La docena de invitaciones de Montague merecieron cuatro respuestas; los otros ocho candidatos presumiblemente se habían mudado sin dejar dirección de reenvío, o posiblemente hubieran perdido todo interés en lo sobrenatural, o incluso era posible que jamás hubieran existido. A los cuatro que respondieron, el doctor les escribió a vuelta de correo, señalando una fecha determinada en la que la casa se consideraría oficialmente dispuesta para ser ocupada, y adjuntando detalladas instrucciones para llegar a ella, ya que, según se vio en la obligación de explicar, resultaba muy difícil obtener información sobre cómo encontrar la casa, en particular entre la población rural de los alrededores. La víspera de su partida hacia Hill House, Montague fue persuadido de que admitiese entre su selecta compañía a un representante de la familia propietaria de la casa, y recibió un telegrama de uno de sus candidatos, que se retiraba de la partida aduciendo una excusa claramente inventada. Otro de los invitados ni escribió ni se presentó, quizá por. haberse interpuesto un apremiante problema personal.

Los otros dos sí llegaron.

Eleanor Vanee tenía treinta y dos años cuando llegó a Hill House. La única persona del mundo a la que verdaderamente odiaba, ahora que su madre había muerto, era su hermana. Tampoco le caían en gracia su cuñado ni su sobrina de cinco años, y no tenía amigos. Esto era debido en gran medida a los once años que había pasado al cuidado de su madre inválida, lo que le había dejado cierta pericia como enfermera y la incapacidad de mirar al sol de frente sin pestañear. Nunca había sido verdaderamente feliz en su vida adulta; los años pasados con su madre habían sido devotamente organizados alrededor de pequeñas culpas y pequeños reproches, constante fatiga e inacabable desesperanza. Sin haberse propuesto volverse reservada y tímida, había pasado tanto tiempo sola, sin nadie a quien amar, que le resultaba difícil hablar con cualquier persona sin caer en el retraimiento y en una embarazosa incapacidad de encontrar palabras.

Su nombre había aparecido en la lista del doctor Montague porque cierto día, cuando ella tenía doce años y su hermana dieciocho, antes de cumplirse un mes de la muerte de su padre, lluvias de guijarros habían caído sobre su casa sin previo aviso, rompiendo ventanas y golpeteando enloquecedoramente en el tejado. Los guijarros siguieron cayendo intermitentemente durante tres días, a lo largo de los cuales Eleanor y su hermana acabaron menos desquiciadas por la insólita lluvia que por los vecinos y curiosos que diariamente se congregaban ante la puerta principal, y por la ciega e histérica insistencia de su madre en que todo eso se debía a la maliciosa y calumniadora gente del barrio, que le habían tomado ojeriza desde el mismo momento en que llegó. Después de los tres días, Eleanor y su hermana se mudaron a la casa de una amiga y los guijarros nunca más volvieron a caer, a pesar de que Eleanor, su hermana y su madre volvieran a vivir en la casa y la hostilidad del vecindario no acabase jamás. El episodio fue olvidado por todos excepto las personas consultadas por el doctor Montague; en especial lo olvidaron Eleanor y su hermana, cada una de las cuales había supuesto en su momento que la otra era la responsable.

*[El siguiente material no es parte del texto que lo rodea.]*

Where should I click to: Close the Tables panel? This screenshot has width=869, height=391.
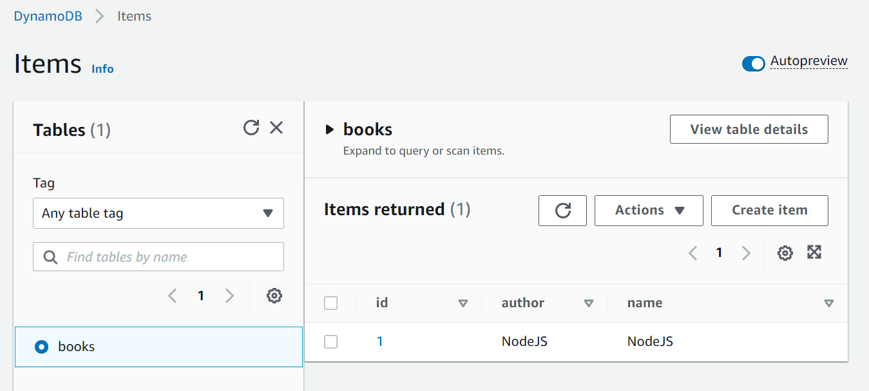[x=276, y=128]
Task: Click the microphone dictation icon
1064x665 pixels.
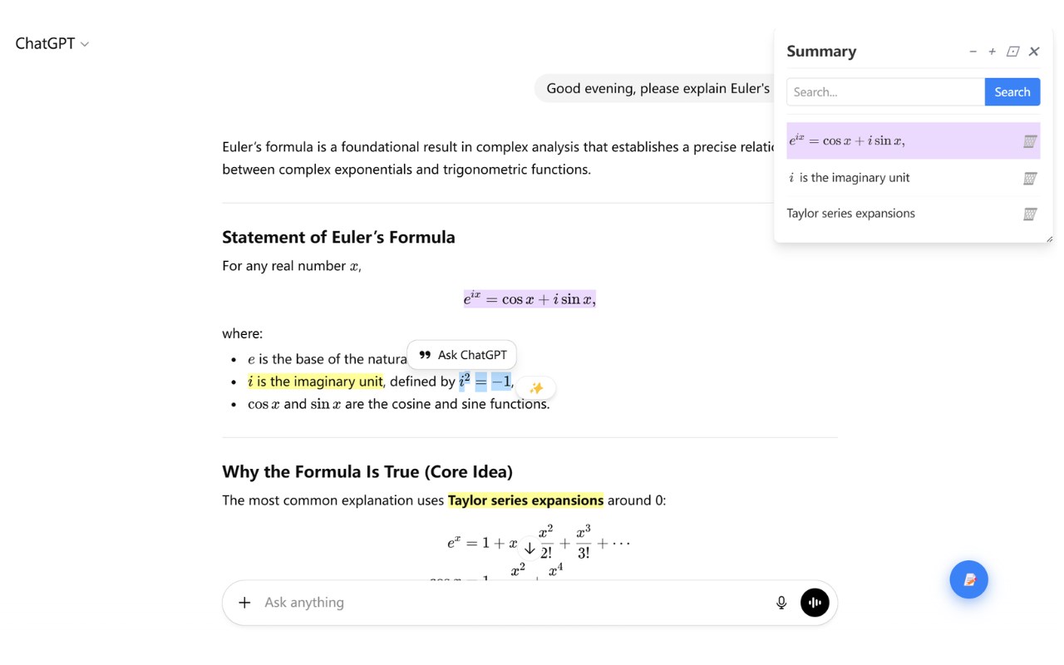Action: (781, 603)
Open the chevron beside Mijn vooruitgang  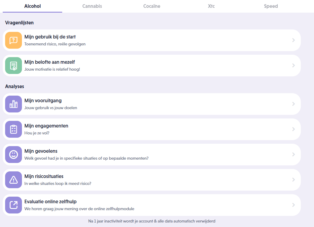[x=294, y=104]
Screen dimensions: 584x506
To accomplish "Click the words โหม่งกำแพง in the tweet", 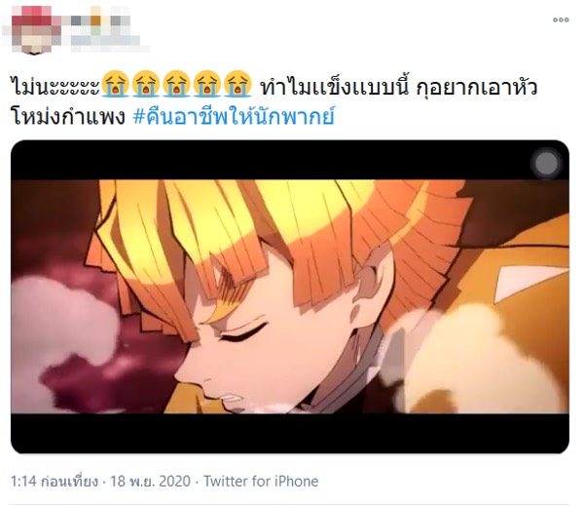I will coord(68,116).
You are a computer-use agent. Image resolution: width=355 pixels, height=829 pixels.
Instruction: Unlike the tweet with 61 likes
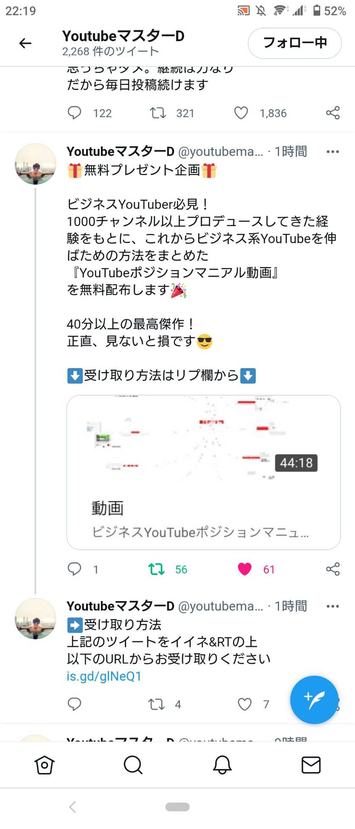click(x=245, y=569)
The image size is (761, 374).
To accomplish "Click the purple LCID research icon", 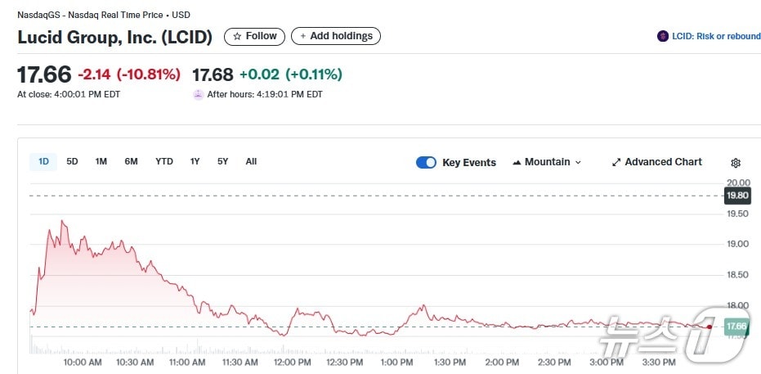I will coord(663,37).
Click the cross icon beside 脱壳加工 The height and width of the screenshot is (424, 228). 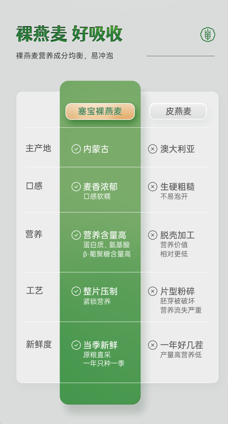(x=152, y=235)
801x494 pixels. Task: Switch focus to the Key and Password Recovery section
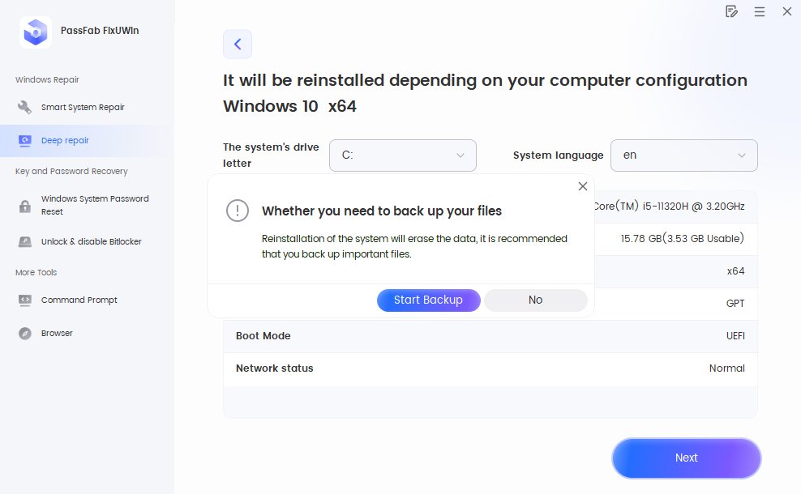tap(71, 171)
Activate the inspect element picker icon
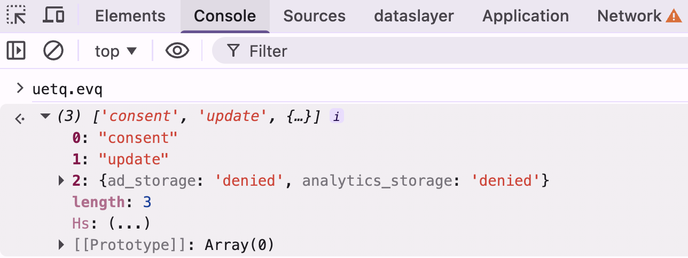Viewport: 688px width, 258px height. pyautogui.click(x=16, y=16)
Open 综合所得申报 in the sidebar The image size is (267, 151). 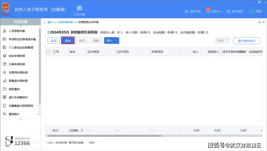coord(17,56)
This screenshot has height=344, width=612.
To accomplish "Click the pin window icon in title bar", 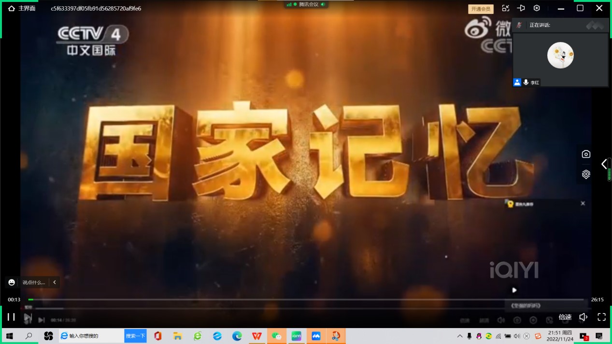I will pos(521,8).
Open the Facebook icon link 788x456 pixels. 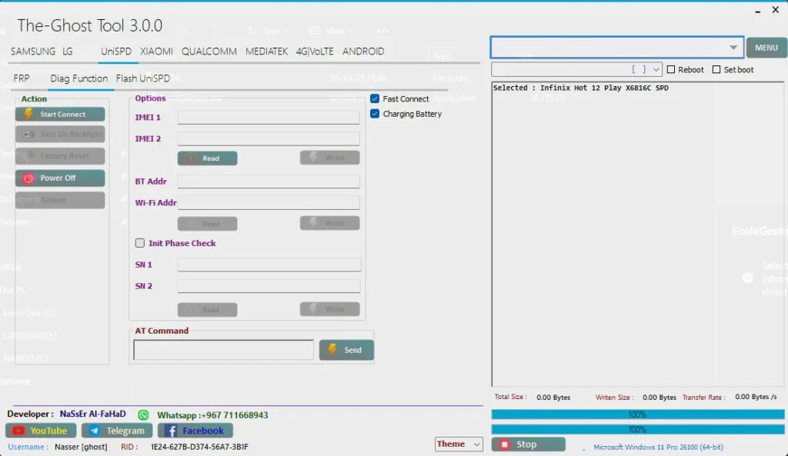pos(171,431)
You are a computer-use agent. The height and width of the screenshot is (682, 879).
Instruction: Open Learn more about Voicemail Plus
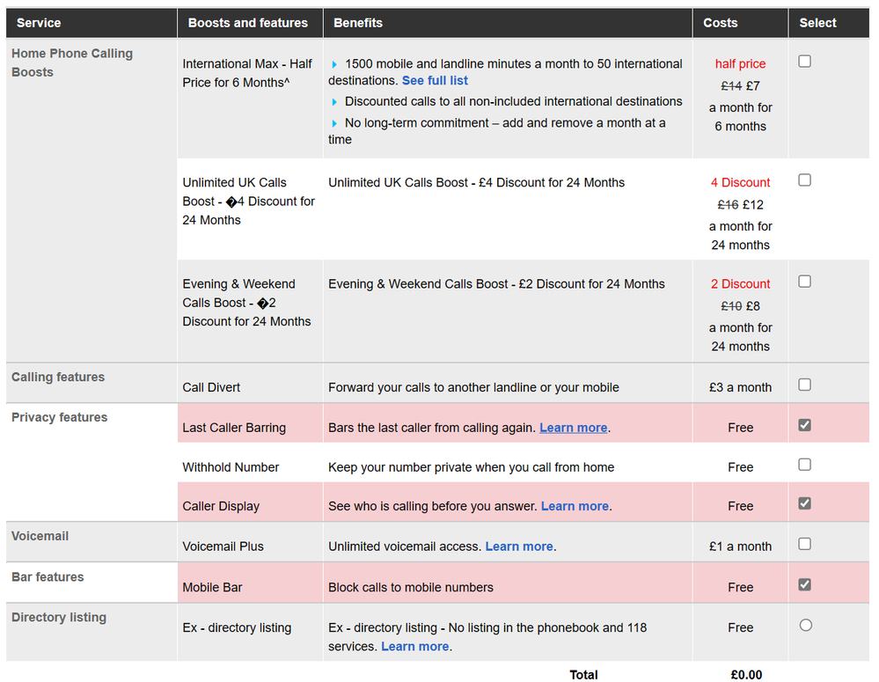[519, 546]
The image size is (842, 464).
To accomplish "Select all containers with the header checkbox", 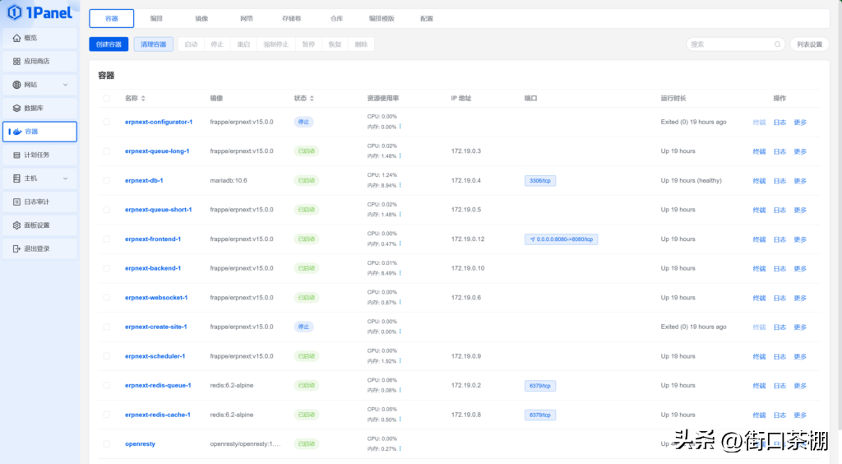I will [106, 99].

Durante toda su vida oculta, hasta donde alcanzaba su memoria, Eleanor había esperado algo como Hill House. Mientras cuidaba a su madre, levantando de su butaca a una anciana amargada para llevarla a la cama, preparando innumerables bandejas de sopa y gachas, armándose de valor para hacer la nauseabunda colada, Eleanor se había aferrado como un clavo ardiendo al convencimiento de que algún día ocurriría algo. Había aceptado la invitación a Hill House a vuelta de correo, por más que su cuñado hubiera insistido en llamar a un par de personas para asegurarse que el tal doctor no pretendía iniciar a Eleanor en ritos salvajes relacionados con asuntos irreconciliables con lo que una joven soltera debería saber.